Example screenshot from the YourPGx Oncology portal showing representative PGx results and information for DPYD and CYP2D6 for patients receiving 5‐fluorouracil and tramadol.

Figure 2

(a) Proportion plot illustrating the shift in survey responses before (Pre‐Survey) and after (Post‐Survey) using the PGx portal. Participants were asked to rate their agreement with the statement: “My healthcare providers incorporate ‘personalized medicine’ into my treatments.” The difference in bar lengths on the left and right sides of the chart represents changes in the distribution of respondents across the Likert‐scale options (Strongly Agree, Somewhat Agree, Somewhat Disagree, Not Sure). (b) Proportion plot illustrating the shift in survey responses before (Pre‐Survey) and after (Post‐Survey) using the PGx portal. Participants were asked to rate their agreement with the statement: “Based on my current knowledge, I wish my doctor had pharmacogenomic information before prescribing a new medication for me.” The difference in bar lengths on the left and right sides of the chart represents changes in the distribution of respondents across the Likert‐scale options before and after using the PGx portal (Strongly Agree, Somewhat Agree, Somewhat Disagree, Not Sure).

Figure 3

(a) Proportional shift in patient‐perceived opioid efficacy before and after using the PGx portal, based on responses to the question: “Based on my pharmacogenomic results, there are medications I may be prescribed that could potentially…” with the options: Very effective, Somewhat effective, Ineffective, or I can't remember. (b) Patient level metabolizer status and knowledge concordance for opioids efficacy before and after interacting with the PGx portal. Each icon represents an individual patient. Columns represent patient survey responses before (Pre) and after (Post) interacting with the PGx portal. Icon colors denote metabolizer phenotypes: Red = Poor Metabolizer (PM), Yellow = Intermediate Metabolizer (IM), Green = Normal Metabolizer (NM), Ultra Metabolizer (UM).
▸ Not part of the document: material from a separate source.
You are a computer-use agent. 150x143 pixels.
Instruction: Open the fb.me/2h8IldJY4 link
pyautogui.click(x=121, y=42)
A checkmark (✔) indicates a correct response, an “X” denotes an incorrect response, and a question mark (?) signifies “I can't remember”.

Figure 4

(a) Proportional shift in patient‐perceived safety of their chemotherapy regimen and/or opioid‐related toxicities before and after using the PGx portal, based on responses to the question: “Based on my pharmacogenomic results, there are medications I may be prescribed that could potentially…” with the options: “Have dangerously increased risk of side effects,” “Have somewhat increased risk of side effects,” “Are generally safe for me,” or “I can't remember.” (b) Patient level metabolizer status and knowledge concordance for chemotherapy regimen and/or from opioid‐related toxicities before and after interacting with the PGx portal. Columns represent patient survey responses before (Pre) and after (Post) interacting with the PGx portal. Icon colors denote metabolizer phenotypes: Red = Poor Metabolizer (PM), Yellow = Intermediate Metabolizer (IM), Green = Normal Metabolizer (NM). A checkmark (✔) indicates a correct response, an “X” denotes an incorrect response, and a question mark (?) signifies “I can't remember.”